Problem to solve:
Among the following entries, how many lines hold the string "chat"? State only the number.

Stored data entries

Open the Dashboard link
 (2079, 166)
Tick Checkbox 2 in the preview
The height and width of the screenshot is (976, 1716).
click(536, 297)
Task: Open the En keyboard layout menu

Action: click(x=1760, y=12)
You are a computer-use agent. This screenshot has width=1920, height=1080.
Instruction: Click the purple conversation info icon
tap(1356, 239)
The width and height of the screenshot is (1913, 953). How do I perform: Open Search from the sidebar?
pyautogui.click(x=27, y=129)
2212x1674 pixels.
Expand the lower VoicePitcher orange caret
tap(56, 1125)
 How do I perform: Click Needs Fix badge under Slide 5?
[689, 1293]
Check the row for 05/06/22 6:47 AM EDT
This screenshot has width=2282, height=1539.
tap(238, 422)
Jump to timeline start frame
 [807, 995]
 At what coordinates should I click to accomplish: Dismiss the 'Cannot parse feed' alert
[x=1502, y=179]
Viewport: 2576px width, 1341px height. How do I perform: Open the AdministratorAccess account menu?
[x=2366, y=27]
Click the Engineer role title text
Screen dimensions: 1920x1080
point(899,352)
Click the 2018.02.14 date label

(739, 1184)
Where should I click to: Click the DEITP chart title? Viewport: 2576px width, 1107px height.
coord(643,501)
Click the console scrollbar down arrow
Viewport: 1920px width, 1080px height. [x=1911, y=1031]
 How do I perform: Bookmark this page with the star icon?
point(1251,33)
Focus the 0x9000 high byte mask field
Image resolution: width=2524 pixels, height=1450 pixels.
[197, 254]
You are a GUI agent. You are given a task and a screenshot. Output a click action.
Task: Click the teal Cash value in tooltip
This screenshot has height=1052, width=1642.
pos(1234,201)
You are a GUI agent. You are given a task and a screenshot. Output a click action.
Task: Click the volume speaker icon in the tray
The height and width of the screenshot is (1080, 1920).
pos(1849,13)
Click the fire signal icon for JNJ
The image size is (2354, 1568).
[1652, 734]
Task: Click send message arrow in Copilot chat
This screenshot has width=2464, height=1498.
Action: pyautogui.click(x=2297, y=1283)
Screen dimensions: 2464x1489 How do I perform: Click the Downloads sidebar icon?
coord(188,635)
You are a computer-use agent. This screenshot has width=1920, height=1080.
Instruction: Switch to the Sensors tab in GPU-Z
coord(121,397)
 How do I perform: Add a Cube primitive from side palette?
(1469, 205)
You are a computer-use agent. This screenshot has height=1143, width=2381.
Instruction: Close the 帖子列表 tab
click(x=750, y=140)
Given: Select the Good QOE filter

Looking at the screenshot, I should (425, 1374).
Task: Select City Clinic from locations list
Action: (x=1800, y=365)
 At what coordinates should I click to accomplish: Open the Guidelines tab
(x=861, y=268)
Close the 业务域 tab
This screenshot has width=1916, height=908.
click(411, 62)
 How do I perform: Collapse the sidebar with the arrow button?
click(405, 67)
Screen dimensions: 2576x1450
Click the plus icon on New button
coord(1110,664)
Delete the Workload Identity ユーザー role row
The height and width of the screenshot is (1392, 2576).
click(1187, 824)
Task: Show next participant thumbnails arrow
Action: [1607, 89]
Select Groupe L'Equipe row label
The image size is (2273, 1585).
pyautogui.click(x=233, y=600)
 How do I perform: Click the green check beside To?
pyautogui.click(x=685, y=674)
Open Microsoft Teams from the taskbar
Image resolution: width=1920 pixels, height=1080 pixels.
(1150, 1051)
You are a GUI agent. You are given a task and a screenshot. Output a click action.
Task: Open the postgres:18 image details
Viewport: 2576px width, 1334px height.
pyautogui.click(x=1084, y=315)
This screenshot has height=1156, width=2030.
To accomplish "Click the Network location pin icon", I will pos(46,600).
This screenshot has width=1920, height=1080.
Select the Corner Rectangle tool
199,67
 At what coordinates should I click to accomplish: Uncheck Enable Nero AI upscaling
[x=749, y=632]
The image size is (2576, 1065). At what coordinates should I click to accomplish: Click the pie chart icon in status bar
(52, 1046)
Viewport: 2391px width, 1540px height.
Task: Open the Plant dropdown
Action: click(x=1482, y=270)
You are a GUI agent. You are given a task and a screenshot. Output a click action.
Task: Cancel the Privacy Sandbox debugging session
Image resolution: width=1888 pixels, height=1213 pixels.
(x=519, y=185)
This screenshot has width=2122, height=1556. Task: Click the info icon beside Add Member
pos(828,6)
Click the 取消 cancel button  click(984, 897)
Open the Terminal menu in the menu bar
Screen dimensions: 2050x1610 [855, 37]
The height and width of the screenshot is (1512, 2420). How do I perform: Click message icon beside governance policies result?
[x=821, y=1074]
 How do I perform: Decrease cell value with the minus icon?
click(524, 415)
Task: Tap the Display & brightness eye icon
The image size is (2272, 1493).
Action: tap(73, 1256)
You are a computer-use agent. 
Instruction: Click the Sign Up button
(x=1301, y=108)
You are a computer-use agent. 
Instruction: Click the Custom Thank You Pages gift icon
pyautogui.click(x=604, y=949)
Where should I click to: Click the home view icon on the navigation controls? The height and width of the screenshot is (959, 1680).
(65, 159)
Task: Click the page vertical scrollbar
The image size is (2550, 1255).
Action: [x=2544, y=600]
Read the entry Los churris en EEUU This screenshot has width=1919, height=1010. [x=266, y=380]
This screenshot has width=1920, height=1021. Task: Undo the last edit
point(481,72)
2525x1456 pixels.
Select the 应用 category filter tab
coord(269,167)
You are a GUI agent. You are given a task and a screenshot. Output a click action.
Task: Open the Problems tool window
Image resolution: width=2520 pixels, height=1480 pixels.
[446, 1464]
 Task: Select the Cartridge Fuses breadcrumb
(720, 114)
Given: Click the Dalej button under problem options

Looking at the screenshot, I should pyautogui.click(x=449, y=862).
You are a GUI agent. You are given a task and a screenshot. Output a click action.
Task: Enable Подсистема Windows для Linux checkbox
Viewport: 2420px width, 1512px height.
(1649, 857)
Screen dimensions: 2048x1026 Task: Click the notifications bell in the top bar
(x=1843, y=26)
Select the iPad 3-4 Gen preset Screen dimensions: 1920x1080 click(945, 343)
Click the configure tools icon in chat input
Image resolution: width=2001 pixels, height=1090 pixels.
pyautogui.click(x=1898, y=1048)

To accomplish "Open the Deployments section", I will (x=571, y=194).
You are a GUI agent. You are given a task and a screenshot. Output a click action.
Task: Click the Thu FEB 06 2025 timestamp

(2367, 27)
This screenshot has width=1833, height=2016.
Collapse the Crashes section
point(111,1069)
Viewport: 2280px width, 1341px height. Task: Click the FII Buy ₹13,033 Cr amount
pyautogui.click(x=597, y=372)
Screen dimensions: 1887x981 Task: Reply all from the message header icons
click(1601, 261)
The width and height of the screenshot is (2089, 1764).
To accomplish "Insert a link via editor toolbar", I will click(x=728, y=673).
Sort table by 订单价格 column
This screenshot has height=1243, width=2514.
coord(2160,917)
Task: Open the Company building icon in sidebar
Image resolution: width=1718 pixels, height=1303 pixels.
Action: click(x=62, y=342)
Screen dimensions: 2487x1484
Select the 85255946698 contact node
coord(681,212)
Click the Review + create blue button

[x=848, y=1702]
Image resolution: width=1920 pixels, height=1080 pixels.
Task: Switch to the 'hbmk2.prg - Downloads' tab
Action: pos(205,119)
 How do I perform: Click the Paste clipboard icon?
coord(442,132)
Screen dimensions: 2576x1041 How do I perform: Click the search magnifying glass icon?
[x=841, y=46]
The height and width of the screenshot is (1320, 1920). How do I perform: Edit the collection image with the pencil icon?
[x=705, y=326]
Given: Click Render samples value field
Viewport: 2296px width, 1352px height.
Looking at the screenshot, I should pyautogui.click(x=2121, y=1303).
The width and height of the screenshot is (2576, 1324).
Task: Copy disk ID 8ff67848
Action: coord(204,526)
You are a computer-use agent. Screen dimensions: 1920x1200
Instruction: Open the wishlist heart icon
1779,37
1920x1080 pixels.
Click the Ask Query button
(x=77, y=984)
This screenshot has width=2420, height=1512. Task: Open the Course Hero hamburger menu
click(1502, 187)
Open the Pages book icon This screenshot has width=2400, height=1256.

Result of this exercise:
2